New Delhi: Government on Tuesday sought parliamentary approval for a net Rs 9,016 crore ($2.04 billion) extra spend in the current fiscal year ending March and said the additional expenses will not impact its fiscal deficit and borrowing targets.
The government, which plans to spend an additional gross Rs 34, 724 crore, will fund the bulk of the extra spending from its internal savings and the remainder through its cash balance, documents presented by the finance minister in parliament showed.
“It (additional spending) will not affect (fiscal deficit) that way if revenue buoyancy is there,” Pranab Mukherjee told reporters after seeking parliamentary approval for the higher spending.
“I will keep the borrowing within my limit.”
In February, the government had budgeted a total spending of$284 billion for 2011-12, projecting a fiscal deficit target of 4.6 of the gross domestic product (GDP).
New Delhi plans to borrow a gross Rs 4.17 trillion ($94.7 billion) in 2011-12, with 60 of the target to be completed by the end of September.
With high global commodity prices, particularly oil prices threatening to inflate India’s subsidy bill, debt market participants are bracing themselves for a higher fiscal deficit and higher borrowing this year.
Most market participants believe the government will increase its market borrowing by Rs 30,000 crore to Rs 70,000 crore, depending on its fiscal performance.
The government has budgeted to spend about $30 billion on major subsidies in 2011-12.
The fuel subsidy bill was budgeted at around $5 billion, assuming global oil prices at below $100 a barrel. Brent crude currently trade above $116 a barrel.

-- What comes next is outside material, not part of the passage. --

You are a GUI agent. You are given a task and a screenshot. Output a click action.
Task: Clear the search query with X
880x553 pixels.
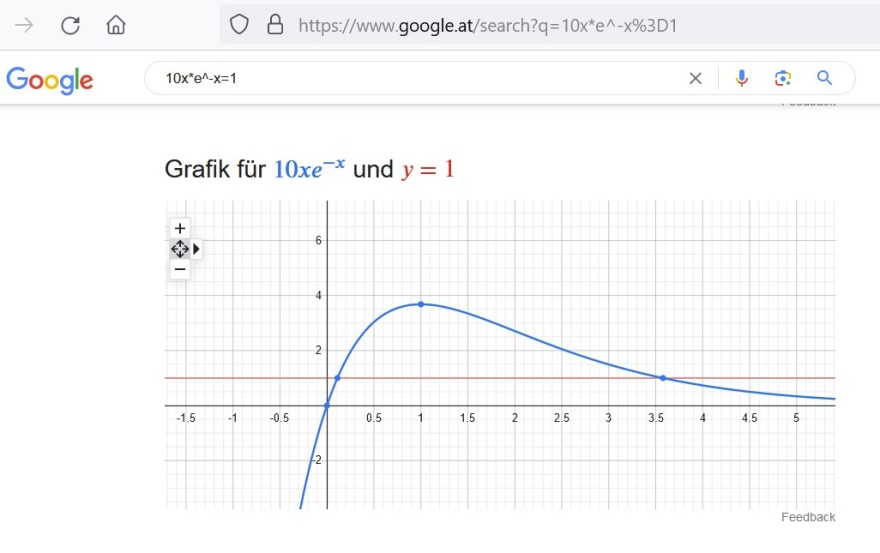coord(695,79)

Mukherjee on Tuesday did not provide any additional spending for oil subsidies nor did he specify when he intends to provide for higher spending on oil subsidies.
However, he said the government will again seek parliament’s approval for additional spending in November-December.
In June, after dragging its feet for long, the government had raised state-controlled prices of diesel, kerosene and cooking gas to rein in its mounting subsidy bill.
The increase was the first in a year and would pare revenue losses for state-run oil companies by Rs 5,000 crore to about Rs 1.2 trillion in this financial year.
State-run refiners such as Indian Oil Corporation , Hindustan Petroleum and Bharat Petroleum that buy oil at global prices are partially reimbursed for selling fuel at low prices through a complex cross subsidy scheme.